La vernice scrostata delle ringhiere raccontava storie di mani sudate, di ansie trattenute, di vite trascinate su e giù. Un graffito inciso sul metallo diceva “Loop”. E aveva ragione. La vita non è altro che un loop, un ridicolo cerchio dove inciampiamo sempre nello stesso gradino, credendo ogni volta che sia diverso.
C’era una donna, una volta, che mi aveva detto che la felicità era una spirale: ti avvicini sempre di più, ma non la raggiungi mai. “E che cazzo serve allora?”, le avevo chiesto, ma lei si era limitata a sorridere, quel sorriso di chi sa qualcosa che tu non saprai mai. Ho smesso di cercarla da tempo, eppure ogni tanto mi sembra di vederla negli occhi delle persone che scendono scale come questa.
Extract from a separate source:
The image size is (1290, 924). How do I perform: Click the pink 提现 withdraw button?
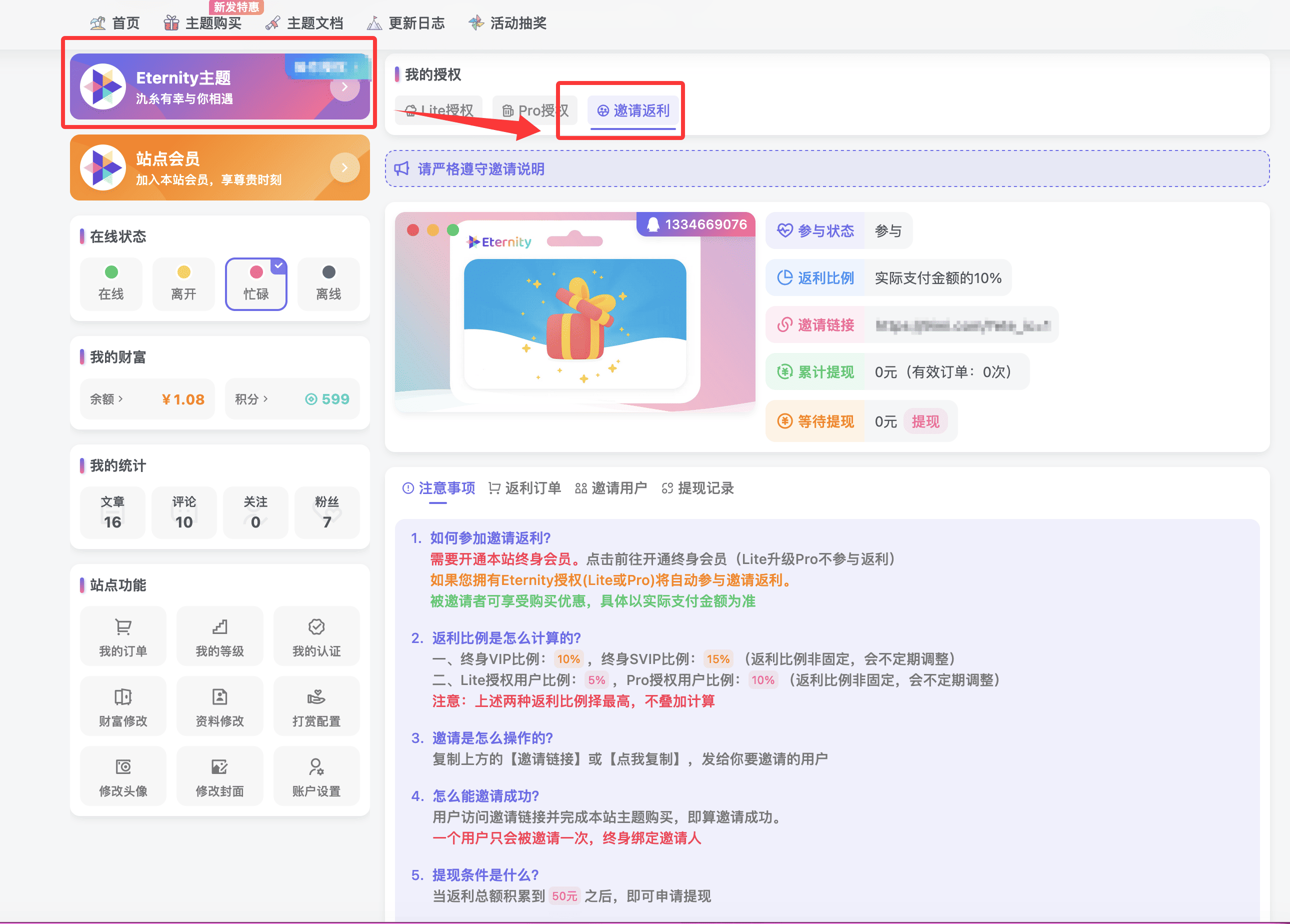[x=925, y=422]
Una fissazione? Forse. Una dannata ossessione? Sicuramente.
Un rumore lontano risaliva la spirale, passi che suonavano come un tamburo sordo. Uno dopo l’altro, uno dopo l’altro, un metronomo umano. Mi voltai verso l’alto, cercando il proprietario di quella marcia, ma non c’era niente. Solo luce e ombra, un gioco crudele di spazi e assenze. Eppure, i passi continuavano.
Infilai una sigaretta tra le labbra, accendendola mentre l’eco dei miei polmoni si mescolava con il fumo. Era ridicolo. Noi tutti, un mucchio di formiche intrappolate in una spirale infinita. Salire per scendere, scendere per salire. Un gioco senza premio, una trappola che ci costruiamo da soli.
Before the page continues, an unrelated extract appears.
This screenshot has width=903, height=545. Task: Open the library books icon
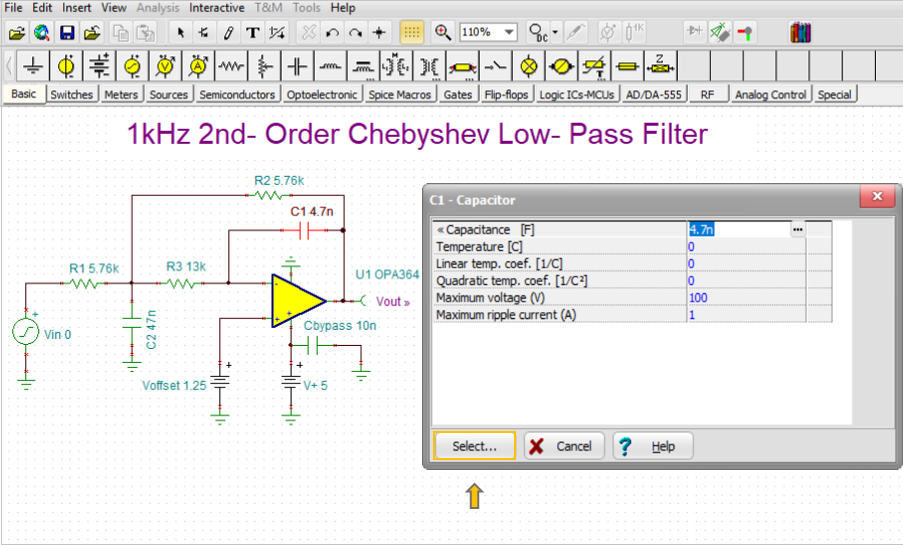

Poi notai qualcosa. Qualcosa che non avevo mai visto prima. Al centro del vuoto, dove tutto sembrava convergere, c’era una piccola porta. Una porta che non avrebbe potuto essere lì. Ma era lì. Minuscola, quasi invisibile, come un errore di progettazione. Mi avvicinai, scavalcando la ringhiera e rischiando di precipitare.
Quando aprii la porta, la prima cosa che vidi fu me stesso, seduto a un tavolo. Ero io, ma non ero io. Una versione migliore. Più giovane. Più sereno. Stavo scrivendo qualcosa, immerso in un quaderno con le pagine già piene. Mi guardai, e quello che vidi mi fece male. Era tutto quello che avrei potuto essere se solo avessi avuto il coraggio di scegliere qualcosa di diverso.
Chiusi la porta prima di potermi pentire. Tornai indietro, sulla scala, fissando il vuoto. La spirale ora sembrava diversa. Più crudele, forse, o semplicemente più vera. La sigaretta era finita, e con lei il mio momento di lucidità. Buttai il mozzicone oltre la ringhiera, sperando di non sentirlo mai più atterrare. E ripresi a salire.
Perché alla fine, il loop non si spezza mai. Ma almeno puoi imparare a ballarci dentro.